Proceeds from the non-brokered private placement are intended to be used for completing the Alberta acquisition and working capital. The Company has paid a finder’s fee of $45,500 to certain finders in conjunction with this placement. All securities issued pursuant to this financing will be subject to resale restrictions for a period of four months and one day from closing under applicable securities legislation.
About LevelJump Healthcare
LevelJump Healthcare Corp., (TSXV: JUMP) provides telehealth solutions to client hospitals and imaging centers through its Teleradiology division, as well as in person radiology services through its IHF’s (Independent Healthcare Facilities). JUMP focuses primarily on critical care for urgent and emergency patients, establishing integral relationships in the communities we serve.
ON BEHALF OF THE BOARD OF DIRECTORS OF
LEVELJUMP HEALTHCARE CORP.
Chief Executive Officer
Investor Relations Manager
CAUTIONARY STATEMENT REGARDING FORWARD-LOOKING INFORMATION
This news release contains "forward-looking information" within the meaning of applicable securities laws relating to the Company's business plans and the outlook of the Company's industry. Although the Company believes, in light of the experience of its officers and directors, current conditions and expected future developments and other factors that have been considered appropriate, that the expectations reflected in this forward-looking information are reasonable, undue reliance should not be placed on them because the Company can give no assurance that they will prove to be correct. Actual results and developments may differ materially from those contemplated by these statements. The statements in this press release are made as of the date of this release and the Company assumes no responsibility to update them or revise them to reflect new events or circumstances other than as required by applicable securities laws. The Company undertakes no obligation to comment on analyses, expectations or statements made by third-parties in respect of the Company, Canadian Teleradiology Services, Inc., their securities, or their respective financial or operating results (as applicable).

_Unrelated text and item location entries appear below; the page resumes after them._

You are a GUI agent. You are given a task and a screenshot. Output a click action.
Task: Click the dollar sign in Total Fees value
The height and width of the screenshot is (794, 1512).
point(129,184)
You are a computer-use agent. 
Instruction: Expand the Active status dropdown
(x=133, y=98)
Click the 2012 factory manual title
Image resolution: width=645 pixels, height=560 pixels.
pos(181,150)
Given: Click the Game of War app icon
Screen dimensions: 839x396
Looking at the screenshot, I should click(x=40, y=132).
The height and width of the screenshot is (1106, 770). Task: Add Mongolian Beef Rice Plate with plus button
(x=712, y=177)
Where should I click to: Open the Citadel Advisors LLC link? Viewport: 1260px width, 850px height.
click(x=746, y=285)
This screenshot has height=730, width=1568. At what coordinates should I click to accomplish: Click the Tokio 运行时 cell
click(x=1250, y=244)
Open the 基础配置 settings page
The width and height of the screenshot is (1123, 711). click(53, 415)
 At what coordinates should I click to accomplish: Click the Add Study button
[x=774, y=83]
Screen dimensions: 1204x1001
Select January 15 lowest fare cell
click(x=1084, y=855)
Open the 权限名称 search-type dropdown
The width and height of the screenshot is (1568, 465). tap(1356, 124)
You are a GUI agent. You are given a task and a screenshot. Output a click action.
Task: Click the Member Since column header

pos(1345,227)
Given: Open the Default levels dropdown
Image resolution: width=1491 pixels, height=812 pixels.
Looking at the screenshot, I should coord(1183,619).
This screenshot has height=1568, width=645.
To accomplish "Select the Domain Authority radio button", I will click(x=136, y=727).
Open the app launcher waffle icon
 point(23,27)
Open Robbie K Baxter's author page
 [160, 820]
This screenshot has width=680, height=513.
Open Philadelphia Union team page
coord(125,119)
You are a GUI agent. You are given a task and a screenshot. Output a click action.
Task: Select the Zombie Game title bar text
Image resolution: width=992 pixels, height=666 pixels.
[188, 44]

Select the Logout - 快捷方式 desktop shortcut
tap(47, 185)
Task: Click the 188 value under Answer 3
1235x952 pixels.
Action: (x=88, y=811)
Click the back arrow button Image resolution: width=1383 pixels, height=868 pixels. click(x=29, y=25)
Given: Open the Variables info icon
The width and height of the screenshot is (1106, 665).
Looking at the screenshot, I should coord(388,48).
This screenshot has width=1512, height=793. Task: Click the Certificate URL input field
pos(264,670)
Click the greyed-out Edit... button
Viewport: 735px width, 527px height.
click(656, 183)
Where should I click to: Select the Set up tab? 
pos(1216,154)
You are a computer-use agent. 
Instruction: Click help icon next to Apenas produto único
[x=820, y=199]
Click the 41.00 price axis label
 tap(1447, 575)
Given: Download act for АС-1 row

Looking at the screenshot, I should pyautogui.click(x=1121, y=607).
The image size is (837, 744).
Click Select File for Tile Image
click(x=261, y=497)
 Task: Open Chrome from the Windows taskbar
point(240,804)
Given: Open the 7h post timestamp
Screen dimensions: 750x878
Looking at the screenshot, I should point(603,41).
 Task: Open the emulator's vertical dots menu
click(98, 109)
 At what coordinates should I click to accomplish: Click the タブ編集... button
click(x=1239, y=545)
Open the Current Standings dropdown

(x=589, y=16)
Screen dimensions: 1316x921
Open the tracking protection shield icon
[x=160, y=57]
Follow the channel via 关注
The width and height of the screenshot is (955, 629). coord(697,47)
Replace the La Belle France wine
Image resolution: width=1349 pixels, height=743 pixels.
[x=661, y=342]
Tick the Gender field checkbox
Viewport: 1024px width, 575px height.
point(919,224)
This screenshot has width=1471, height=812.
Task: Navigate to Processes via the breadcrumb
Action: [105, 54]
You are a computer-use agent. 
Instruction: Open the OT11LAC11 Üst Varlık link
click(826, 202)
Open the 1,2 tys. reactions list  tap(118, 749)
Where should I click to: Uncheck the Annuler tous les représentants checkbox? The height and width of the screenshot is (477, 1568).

Neither the Exchange nor its Regulation Services Provider (as that term is defined in the policies of the Exchange) accepts responsibility for the adequacy or accuracy of this release.
The securities being offered have not been, and will not be, registered under the United States Securities Act of 1933, as amended (the "U.S. Securities Act") or any U.S. state securities laws, and may not be offered or sold in the United States or to, or for the account or benefit of, United States persons absent registration or an applicable exemption from the registration requirements of the U.S. Securities Act and applicable U.S. state securities laws. This press release does not constitute an offer to sell or the solicitation of an offer to buy securities in the United States, nor in any other jurisdiction.